Nitpick forthcoming:
Actually that isn't really the case in history. In a stateless society (or at least some of them), being uninsured was something both some poor people experienced (or ideologically driven individuals who opposed preemptively paying for insurance of a legal nature), and what outlaws experienced.
Outlawry is when you CANNOT get insured by a legal surety. Usually anyone who tries to help you, or even insure you post-outlawry, is also labeled an outlaw.
An uninsured person (but not an outlaw), either because they are too poor and couldn't find charitable surety, or because they are opposed to paying preemptively for a surety, are not functionally equivalent to outlaws. Outlaws CANNOT get insured, whereas the uninsured can (if they have more money or change their minds about refusing preemptive insurance).
Interestingly, when an uninsured poor person (not an outlaw) was harmed or defrauded in some stateless societies, it appears they would go before a group of surety representatives and present their case. Based on this, the sureties would bid up the worth of this claim, and the winning bid (not determined just by price, but by the choice of the claimant) would get the right to homestead the claim. They would then investigate and seek remuneration from the victimizer(s). The claimant was in some societies paid for their victimization immediately by the homesteading surety, and in other societies they had to wait and hope the surety found and extracted some form of payment from the victimizer.
But either way, the non-outlawed uninsured person wasn't treated as an outlaw in society, by individuals or sureties.
It's my contention that if we had a stateless society today, it might work based on everyone buying legal insurance on the market (which occurred via profit and charity in many stateless societies), based on a 100% homesteading of claims model (which is theoretically possible, although I'm not sure it ever occurred in the past), or some combination of the two (which happened in a few stateless societies of the past). The first option and the last option are most likely, because we are so much wealthier per capita than we were in ancient stateless societies.

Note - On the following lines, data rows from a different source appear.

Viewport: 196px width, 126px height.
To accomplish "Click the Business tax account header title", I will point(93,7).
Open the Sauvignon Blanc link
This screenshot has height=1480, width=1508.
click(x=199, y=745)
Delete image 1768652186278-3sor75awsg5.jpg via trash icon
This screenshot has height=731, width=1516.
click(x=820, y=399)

I just wanted to say all that because it's important not to tell people who we are relating our theories to, on how stateless society might work, that either they get insured preemptively or they are essentially outlaws. That's not necessarily how it worked in the past, and not likely to be how it would work in the future. If a non-outlaw who isn't insured (assume they are too poor and there isn't enough charity) is victimized, there is a still a market to homestead their claims. In other words, righting wrongs has a market value in and of itself.